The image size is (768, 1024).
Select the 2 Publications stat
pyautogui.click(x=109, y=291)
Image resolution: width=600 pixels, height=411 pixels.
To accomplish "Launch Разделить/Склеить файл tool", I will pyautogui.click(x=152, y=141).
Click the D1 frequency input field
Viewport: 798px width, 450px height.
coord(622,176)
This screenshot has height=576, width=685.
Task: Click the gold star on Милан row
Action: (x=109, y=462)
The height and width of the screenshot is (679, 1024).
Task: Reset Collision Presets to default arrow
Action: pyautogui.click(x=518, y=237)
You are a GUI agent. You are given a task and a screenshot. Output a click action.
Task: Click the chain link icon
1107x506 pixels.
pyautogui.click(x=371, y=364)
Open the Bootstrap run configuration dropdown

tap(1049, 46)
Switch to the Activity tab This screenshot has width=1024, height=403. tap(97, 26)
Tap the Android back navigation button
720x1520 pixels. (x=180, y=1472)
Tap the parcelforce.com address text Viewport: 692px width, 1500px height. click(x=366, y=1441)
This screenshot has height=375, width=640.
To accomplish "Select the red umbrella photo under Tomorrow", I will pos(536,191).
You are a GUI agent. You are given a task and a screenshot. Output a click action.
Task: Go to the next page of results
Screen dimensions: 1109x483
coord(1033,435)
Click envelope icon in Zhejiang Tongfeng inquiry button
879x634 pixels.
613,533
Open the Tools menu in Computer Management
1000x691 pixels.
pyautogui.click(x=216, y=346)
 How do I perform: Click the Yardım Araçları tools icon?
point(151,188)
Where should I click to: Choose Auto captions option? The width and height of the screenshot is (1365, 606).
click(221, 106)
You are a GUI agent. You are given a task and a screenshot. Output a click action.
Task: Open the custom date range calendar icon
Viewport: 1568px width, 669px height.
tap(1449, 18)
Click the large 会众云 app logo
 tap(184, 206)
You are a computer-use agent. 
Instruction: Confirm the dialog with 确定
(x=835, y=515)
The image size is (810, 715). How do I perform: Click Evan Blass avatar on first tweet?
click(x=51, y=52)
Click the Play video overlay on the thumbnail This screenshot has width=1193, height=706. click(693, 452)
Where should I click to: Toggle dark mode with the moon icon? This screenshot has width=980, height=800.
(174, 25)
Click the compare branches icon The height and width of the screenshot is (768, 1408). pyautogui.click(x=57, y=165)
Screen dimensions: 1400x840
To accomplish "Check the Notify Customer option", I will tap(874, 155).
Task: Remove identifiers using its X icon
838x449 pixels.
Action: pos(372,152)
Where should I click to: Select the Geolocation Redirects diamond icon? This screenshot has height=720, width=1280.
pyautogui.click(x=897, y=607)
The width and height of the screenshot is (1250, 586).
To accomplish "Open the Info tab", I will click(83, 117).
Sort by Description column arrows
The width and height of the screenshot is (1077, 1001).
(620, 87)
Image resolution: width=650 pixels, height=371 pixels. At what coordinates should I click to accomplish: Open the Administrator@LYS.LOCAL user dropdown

Task description — Out of the material above, gather each line where "resolution" appears.

Response area —
Image resolution: width=600 pixels, height=411 pixels.
Image resolution: width=650 pixels, height=371 pixels. At what coordinates should I click to accomplish: Open the Administrator@LYS.LOCAL user dropdown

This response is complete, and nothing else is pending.